Reiterating his belief that United Methodists must respond to their culture, Jones cited the ancient Christians’ attention to the vulnerable members of Roman society. Of these it was written, “They never fail to help widows. They save orphans from those who would hurt them. If they have something, they give freely to the man who has nothing. If they see a stranger, they take him home and are happy, as though he were a real brother. They don’t consider themselves brothers in the usual sense, but brothers instead through the Spirit, in God.”

Jones ended his message on a hopeful note, saying, “Once we realize that women in crisis pregnancies are among the least of these, and that our commitment to the sanctity of human life means we should do all in our power to welcome new life rather than end it prematurely, helping create communities of love for the unborn will come much more easily. The early Christians did it in a hostile society. We can do the same in our time and place.”

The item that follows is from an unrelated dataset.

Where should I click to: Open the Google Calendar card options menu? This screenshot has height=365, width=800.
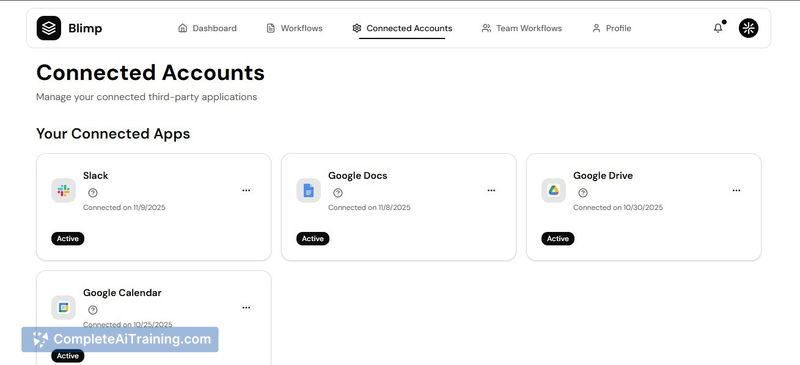pyautogui.click(x=246, y=307)
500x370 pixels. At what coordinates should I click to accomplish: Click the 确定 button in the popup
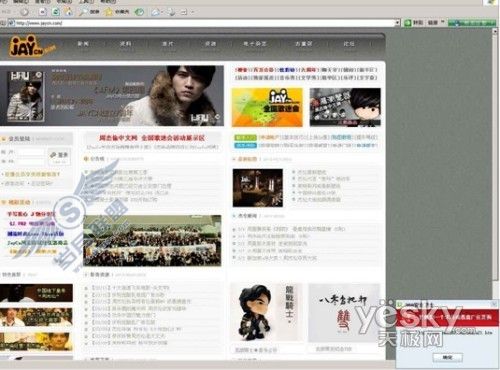[447, 357]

The worship service was sponsored by Lifewatch, also known as the Taskforce of United Methodists on Abortion and Sexuality (TUMAS). The organization was founded in 1987 and seeks to provide a unified voice defending women and their unborn children by promoting “Biblical and Wesleyan moral responsibility in the United Methodist Church and American society.” The service coincided with the annual March for Life, an event that draws thousands of abortion opponents to Washington D.C. to memorialize the Supreme Court’s decision in Roe v. Wade.

Connor Ewing is a research assistant at the Institute on Religion and Democracy in Washington D.C.